(Work task): Copy each line of the material beneath that holds the word "agent".

+++ Data for processing

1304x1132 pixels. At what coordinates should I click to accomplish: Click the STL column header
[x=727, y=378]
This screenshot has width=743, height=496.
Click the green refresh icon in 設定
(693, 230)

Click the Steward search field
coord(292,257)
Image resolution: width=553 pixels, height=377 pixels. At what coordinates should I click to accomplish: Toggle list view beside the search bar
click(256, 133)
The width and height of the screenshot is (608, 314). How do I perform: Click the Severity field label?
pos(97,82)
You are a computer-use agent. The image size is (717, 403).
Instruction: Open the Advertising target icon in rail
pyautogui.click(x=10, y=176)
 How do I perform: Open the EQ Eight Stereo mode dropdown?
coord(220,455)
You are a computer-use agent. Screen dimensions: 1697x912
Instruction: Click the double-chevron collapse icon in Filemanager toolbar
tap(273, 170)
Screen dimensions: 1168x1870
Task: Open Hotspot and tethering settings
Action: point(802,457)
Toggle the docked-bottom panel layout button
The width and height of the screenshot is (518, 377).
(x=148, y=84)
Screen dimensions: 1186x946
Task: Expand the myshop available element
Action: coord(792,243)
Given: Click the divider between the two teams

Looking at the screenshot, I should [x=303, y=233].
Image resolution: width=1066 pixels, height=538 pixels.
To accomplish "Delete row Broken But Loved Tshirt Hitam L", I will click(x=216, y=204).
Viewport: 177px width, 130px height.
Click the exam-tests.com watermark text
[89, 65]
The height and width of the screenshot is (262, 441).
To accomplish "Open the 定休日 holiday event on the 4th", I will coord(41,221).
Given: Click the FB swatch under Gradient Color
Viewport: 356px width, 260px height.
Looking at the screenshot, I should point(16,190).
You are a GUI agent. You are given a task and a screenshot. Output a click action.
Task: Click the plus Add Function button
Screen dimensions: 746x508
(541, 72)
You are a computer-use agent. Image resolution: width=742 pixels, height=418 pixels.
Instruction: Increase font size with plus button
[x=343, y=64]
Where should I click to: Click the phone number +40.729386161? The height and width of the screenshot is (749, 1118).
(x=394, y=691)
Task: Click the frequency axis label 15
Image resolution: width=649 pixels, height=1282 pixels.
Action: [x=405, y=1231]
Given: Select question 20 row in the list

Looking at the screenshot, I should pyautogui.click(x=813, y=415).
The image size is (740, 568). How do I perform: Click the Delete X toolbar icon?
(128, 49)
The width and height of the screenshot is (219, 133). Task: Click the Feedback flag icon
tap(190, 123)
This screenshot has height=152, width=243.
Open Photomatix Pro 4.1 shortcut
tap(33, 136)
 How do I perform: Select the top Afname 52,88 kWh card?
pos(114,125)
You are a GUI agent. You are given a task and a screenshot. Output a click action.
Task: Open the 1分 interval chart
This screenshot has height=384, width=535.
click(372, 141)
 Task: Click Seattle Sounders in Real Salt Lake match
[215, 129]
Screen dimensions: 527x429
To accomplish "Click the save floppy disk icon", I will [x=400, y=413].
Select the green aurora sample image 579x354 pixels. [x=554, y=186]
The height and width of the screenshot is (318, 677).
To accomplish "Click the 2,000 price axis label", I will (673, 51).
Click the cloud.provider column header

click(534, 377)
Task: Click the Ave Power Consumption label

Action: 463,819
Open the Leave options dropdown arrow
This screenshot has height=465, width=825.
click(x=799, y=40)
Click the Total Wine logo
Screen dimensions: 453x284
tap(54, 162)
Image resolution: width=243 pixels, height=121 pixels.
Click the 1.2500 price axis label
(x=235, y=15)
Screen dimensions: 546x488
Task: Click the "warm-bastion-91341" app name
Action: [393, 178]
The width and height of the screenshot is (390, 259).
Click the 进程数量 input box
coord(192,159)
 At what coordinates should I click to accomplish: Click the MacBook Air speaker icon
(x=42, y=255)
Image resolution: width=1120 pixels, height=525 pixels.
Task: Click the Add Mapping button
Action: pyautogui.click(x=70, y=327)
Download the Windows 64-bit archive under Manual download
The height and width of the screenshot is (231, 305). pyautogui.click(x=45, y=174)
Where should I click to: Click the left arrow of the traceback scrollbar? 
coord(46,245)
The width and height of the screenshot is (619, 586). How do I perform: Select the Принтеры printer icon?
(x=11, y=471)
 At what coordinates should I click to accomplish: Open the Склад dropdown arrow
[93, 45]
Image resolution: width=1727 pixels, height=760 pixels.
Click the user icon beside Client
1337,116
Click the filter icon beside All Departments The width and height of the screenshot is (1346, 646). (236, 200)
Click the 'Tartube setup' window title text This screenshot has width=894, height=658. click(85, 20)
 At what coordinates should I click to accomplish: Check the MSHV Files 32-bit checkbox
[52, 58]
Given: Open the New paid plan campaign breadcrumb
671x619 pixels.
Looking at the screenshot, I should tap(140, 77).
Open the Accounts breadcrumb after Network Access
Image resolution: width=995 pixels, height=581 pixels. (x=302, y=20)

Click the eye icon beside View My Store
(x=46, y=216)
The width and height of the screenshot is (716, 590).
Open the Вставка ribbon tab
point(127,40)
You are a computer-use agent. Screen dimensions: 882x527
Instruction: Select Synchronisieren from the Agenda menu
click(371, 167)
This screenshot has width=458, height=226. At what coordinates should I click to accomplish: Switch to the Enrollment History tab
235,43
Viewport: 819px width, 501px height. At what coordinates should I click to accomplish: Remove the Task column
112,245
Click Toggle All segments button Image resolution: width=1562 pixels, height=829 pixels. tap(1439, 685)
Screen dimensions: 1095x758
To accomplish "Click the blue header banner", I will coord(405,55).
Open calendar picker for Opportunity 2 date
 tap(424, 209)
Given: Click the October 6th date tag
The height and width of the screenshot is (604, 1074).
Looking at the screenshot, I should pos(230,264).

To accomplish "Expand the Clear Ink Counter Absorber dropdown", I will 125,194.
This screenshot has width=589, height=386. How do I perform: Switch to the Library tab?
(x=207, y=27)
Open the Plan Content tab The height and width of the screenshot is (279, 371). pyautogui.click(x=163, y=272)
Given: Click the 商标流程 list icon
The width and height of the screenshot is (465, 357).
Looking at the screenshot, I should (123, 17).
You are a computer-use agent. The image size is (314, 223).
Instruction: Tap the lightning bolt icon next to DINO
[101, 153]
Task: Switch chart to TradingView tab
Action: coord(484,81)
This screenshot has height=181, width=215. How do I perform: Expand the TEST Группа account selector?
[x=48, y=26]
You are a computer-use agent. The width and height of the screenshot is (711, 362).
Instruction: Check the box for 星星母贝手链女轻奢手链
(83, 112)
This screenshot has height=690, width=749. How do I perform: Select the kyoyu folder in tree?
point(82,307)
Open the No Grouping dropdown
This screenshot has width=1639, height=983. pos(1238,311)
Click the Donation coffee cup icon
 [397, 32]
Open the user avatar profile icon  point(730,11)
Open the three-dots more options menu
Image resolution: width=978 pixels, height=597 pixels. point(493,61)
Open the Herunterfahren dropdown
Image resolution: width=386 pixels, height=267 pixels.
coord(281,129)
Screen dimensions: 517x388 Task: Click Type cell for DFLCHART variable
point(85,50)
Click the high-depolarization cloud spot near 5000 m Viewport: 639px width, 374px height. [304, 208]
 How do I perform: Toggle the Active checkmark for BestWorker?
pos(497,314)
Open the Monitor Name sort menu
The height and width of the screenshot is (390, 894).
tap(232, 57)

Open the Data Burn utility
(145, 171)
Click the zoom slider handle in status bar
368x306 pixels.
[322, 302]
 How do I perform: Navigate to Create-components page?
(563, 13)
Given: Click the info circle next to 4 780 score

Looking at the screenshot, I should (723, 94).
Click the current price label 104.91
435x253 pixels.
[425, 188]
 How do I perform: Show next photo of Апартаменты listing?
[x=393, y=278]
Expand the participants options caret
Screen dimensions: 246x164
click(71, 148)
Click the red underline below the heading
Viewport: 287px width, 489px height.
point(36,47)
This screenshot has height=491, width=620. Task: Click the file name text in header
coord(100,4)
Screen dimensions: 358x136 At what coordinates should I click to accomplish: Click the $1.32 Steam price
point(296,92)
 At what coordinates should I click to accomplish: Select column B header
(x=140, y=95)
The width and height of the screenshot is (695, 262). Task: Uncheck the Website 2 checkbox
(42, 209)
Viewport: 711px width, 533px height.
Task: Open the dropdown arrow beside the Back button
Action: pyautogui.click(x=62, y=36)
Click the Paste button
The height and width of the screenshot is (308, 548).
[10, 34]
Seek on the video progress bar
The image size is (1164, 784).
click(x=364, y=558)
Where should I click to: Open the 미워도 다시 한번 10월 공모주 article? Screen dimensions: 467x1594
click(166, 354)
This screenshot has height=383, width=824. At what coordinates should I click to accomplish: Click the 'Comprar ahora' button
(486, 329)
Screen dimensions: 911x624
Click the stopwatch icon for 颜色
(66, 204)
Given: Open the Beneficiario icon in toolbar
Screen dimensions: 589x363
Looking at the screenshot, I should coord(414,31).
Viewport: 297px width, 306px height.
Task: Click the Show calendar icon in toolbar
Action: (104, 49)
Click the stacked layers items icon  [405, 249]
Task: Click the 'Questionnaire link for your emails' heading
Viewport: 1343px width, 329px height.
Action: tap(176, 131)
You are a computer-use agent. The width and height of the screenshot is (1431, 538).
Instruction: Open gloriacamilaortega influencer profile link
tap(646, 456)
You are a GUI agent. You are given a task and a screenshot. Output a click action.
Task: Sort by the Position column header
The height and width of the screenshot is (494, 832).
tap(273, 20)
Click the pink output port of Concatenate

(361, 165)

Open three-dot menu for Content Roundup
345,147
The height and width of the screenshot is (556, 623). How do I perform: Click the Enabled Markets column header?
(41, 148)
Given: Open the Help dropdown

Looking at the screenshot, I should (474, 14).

++++++

(Task output):
You are a computer-use agent. The image size is (717, 403).
You are a computer-use agent. Screen dimensions: 1697x912
You are a GUI agent. You are given a task and a screenshot. Output a click action.
You are a computer-use agent. Image resolution: width=742 pixels, height=418 pixels.
You are a GUI agent. You are given a task and a screenshot. Output a click action.
You are a computer-use agent. Screen dimensions: 882x527
You are a computer-use agent. The image size is (314, 223).
You are a computer-use agent. The width and height of the screenshot is (711, 362).
You are a computer-use agent. The width and height of the screenshot is (1431, 538).
You are a GUI agent. You are given a task and a screenshot. Output a click action.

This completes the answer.